── Data for processing ──

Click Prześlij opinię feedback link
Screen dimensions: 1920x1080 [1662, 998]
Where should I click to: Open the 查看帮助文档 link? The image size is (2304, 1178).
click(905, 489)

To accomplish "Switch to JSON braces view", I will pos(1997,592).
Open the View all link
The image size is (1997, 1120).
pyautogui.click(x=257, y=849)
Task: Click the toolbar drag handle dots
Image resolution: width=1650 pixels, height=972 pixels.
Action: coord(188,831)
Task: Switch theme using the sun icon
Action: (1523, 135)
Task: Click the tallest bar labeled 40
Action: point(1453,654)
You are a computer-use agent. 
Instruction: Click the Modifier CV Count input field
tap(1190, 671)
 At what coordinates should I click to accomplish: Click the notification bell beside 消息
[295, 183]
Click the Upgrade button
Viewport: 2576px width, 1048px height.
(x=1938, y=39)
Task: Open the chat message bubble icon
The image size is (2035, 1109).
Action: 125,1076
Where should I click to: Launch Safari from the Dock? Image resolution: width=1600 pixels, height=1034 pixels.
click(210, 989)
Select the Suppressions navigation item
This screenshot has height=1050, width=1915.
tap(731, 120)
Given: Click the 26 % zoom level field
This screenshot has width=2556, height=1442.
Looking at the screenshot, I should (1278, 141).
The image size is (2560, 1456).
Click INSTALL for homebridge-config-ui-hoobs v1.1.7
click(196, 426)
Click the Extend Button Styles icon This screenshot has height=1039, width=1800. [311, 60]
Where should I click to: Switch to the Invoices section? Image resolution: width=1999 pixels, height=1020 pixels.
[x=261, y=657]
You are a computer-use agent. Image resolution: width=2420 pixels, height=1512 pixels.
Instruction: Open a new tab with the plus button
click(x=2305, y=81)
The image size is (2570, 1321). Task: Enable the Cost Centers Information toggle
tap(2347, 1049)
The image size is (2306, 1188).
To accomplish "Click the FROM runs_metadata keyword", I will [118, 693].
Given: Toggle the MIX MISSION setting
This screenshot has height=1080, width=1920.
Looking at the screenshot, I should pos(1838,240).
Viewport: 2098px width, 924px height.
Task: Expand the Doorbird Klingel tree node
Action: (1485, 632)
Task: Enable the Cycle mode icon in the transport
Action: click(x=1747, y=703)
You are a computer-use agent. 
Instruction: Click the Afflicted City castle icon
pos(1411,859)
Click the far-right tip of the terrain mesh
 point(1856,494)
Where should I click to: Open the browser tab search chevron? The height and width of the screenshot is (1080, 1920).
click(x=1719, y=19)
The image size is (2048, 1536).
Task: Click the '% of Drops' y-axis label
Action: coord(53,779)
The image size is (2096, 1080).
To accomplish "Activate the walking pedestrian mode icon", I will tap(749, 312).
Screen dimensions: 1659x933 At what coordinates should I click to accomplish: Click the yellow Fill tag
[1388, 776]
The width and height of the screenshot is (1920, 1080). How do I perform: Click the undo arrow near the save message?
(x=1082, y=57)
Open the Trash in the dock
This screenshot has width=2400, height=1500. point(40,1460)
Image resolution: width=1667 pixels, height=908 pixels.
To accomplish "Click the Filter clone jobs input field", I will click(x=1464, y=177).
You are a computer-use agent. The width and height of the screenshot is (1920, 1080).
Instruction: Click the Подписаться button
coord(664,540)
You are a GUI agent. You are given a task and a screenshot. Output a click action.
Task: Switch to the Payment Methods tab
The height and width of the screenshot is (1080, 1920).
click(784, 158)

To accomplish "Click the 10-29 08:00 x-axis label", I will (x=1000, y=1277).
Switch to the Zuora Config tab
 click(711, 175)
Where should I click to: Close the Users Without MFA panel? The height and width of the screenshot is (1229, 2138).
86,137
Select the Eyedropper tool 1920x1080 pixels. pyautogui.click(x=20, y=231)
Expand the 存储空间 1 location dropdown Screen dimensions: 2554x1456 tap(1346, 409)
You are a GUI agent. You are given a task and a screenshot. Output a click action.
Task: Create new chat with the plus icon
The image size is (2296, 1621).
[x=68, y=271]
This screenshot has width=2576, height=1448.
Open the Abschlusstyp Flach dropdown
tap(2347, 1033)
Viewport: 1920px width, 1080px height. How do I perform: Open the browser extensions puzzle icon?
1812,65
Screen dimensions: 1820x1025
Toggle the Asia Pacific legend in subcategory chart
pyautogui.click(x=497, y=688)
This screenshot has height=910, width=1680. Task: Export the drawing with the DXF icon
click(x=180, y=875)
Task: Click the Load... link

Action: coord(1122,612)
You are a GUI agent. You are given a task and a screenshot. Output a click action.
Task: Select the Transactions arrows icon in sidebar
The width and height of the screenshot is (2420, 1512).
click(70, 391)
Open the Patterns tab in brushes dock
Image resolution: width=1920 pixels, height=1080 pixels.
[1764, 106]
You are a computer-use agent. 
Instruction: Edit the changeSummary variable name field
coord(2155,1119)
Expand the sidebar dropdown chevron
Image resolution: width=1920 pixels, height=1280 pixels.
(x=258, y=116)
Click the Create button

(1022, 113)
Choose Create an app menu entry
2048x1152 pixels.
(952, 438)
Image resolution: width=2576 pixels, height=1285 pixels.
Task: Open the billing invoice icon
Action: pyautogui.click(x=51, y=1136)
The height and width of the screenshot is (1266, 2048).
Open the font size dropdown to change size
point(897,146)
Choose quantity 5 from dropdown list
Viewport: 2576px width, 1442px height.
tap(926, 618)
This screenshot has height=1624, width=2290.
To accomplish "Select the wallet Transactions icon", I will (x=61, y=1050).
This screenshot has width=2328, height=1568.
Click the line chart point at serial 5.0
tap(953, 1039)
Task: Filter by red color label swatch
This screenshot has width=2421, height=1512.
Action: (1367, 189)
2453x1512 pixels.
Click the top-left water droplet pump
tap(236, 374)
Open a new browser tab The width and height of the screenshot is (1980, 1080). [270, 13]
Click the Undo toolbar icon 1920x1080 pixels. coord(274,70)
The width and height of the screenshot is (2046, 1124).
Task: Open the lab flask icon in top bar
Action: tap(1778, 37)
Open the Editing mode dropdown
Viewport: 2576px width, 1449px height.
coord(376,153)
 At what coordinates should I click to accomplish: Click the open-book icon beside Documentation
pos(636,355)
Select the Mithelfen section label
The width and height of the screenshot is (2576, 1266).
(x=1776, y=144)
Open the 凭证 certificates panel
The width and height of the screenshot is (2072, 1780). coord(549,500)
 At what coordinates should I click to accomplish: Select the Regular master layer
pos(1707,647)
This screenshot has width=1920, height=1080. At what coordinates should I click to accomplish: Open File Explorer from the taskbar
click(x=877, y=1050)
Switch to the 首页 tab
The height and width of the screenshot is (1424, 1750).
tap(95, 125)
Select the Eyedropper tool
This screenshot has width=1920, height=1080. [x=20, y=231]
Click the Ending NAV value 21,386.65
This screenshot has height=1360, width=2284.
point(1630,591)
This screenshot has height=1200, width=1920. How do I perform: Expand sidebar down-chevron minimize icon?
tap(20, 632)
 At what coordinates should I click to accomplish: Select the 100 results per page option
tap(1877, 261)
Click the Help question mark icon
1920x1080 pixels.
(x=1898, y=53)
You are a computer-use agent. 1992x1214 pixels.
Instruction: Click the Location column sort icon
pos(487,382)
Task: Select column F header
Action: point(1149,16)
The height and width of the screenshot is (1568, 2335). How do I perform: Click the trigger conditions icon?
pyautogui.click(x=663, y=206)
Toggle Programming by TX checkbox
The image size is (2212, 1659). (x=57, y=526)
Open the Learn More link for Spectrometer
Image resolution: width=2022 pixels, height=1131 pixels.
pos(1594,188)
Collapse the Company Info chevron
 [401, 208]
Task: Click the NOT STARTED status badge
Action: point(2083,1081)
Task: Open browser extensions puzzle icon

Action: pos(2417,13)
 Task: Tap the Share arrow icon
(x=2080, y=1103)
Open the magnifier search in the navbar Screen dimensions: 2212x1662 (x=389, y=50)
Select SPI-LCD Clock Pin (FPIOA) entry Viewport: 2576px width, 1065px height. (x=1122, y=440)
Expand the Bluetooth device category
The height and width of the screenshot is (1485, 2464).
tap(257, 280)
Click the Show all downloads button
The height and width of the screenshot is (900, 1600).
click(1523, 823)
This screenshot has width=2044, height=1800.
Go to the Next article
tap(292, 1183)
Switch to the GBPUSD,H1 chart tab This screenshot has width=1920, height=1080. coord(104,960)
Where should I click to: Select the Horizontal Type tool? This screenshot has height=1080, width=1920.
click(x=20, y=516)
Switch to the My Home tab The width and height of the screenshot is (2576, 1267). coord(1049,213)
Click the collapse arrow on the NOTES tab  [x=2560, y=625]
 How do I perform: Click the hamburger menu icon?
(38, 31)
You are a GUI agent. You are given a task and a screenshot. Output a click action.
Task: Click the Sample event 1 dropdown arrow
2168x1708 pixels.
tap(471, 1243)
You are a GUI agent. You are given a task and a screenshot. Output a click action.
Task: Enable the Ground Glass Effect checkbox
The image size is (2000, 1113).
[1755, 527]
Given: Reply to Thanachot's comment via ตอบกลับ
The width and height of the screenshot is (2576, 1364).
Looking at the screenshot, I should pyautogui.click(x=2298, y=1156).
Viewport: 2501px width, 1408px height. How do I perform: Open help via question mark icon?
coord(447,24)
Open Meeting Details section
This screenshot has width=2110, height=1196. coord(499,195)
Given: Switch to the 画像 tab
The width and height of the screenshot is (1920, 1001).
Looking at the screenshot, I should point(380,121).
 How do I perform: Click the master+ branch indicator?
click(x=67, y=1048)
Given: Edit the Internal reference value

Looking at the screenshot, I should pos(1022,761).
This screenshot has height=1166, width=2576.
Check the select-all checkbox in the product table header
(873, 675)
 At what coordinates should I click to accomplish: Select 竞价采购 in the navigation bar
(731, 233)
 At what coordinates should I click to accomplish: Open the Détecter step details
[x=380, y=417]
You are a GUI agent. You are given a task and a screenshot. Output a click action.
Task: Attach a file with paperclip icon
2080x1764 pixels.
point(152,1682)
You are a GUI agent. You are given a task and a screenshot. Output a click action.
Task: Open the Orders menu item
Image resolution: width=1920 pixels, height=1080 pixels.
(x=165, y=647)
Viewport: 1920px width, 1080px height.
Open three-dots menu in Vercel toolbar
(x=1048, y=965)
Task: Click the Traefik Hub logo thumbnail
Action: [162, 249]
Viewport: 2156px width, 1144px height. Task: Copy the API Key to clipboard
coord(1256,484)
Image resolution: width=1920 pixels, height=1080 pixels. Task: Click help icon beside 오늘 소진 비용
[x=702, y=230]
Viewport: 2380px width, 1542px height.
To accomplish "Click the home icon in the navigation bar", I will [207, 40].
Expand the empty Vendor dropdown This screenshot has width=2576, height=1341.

───

§ **Assigned task**:
Would you please repeat the lines from the one with "Open three-dots menu in Vercel toolbar" through the last line of the listing above, exactly and with nothing else?

§ **Exercise response**:
Open three-dots menu in Vercel toolbar
(x=1048, y=965)
Task: Click the Traefik Hub logo thumbnail
Action: [162, 249]
Viewport: 2156px width, 1144px height. Task: Copy the API Key to clipboard
coord(1256,484)
Image resolution: width=1920 pixels, height=1080 pixels. Task: Click help icon beside 오늘 소진 비용
[x=702, y=230]
Viewport: 2380px width, 1542px height.
To accomplish "Click the home icon in the navigation bar", I will [207, 40].
Expand the empty Vendor dropdown This screenshot has width=2576, height=1341.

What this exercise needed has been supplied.